The Roman Empire and the Church
The Roman Empire was at the peak of its success during the era of the early church history. The Emperor Augustus set a strong administrative basis for the emperors who succeeded him. And the Roman civilization gave privileges to the people which continued even when a leader was oppressive.
During the period of the book of Acts, 31–63 AD, the emperors were Tiberius (14–37), Caligula (37–41), Claudius (41–54), and Nero (54–68). The Emperors Tiberius and Claudius used their power to promote the good of the people. But, unfortunately, Caligula and Nero brought evil on the early church.
The empire kept a favorable atmosphere to the preaching of the gospel and the mission that the apostles undertook in spite of its unbalanced ruler-ship. The government had a stable government, joint administrative structure, and a Roman justice. It also expanded its citizenship and allowed for a state of peace in the controlled masses. It provided roads to connect every corner of the world. And it used one language (Greek) that was generally known to most people within its domain.
The Jews spread to many corners of the Roman empire. And the Romans tolerated their main beliefs. Christianity, as a side-shoot of Judaism, shared in this toleration at first. But when Judaism lost its popularity, Claudius kicked its followers from Rome (Acts 18:2). As a result, a strong Jewish national ambitions led to rebellion in Palestine and to the tragic wars of 66–70 A.D. These wars ended in the destruction of Jerusalem in the year 70 A.D.
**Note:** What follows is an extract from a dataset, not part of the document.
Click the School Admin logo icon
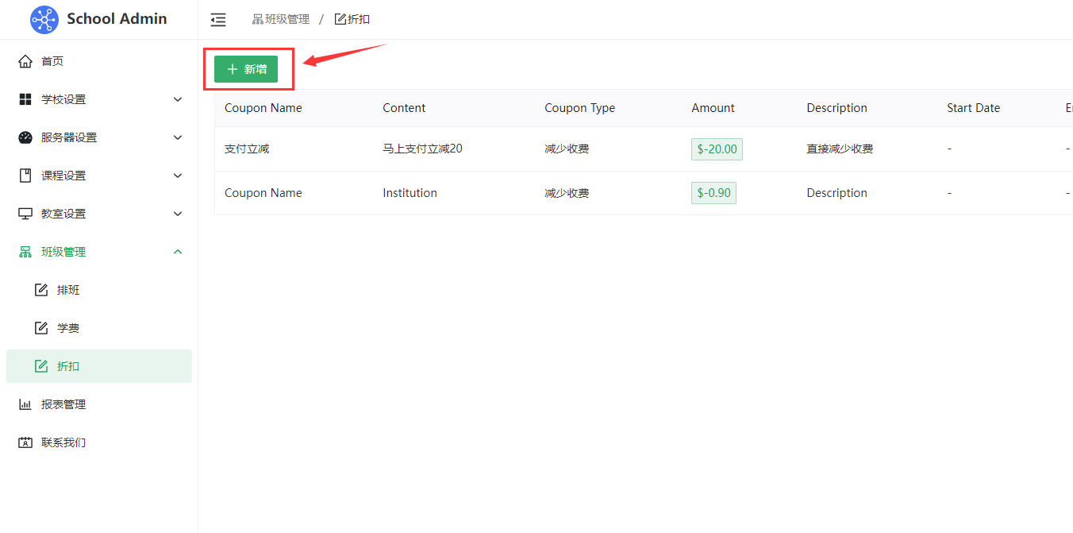The height and width of the screenshot is (533, 1073). (x=44, y=20)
As the situation of Judaism deteriorated, the conditions for Christianity grew more unsafe. It became a religion with no legal ground and its members were without protection in the eyes of the law. When trouble sprouted, such as when Rome burned in 64 AD, Christians were falsely blamed for causing it. This led to the severe persecution that followed and many Christians shed their blood for their faith.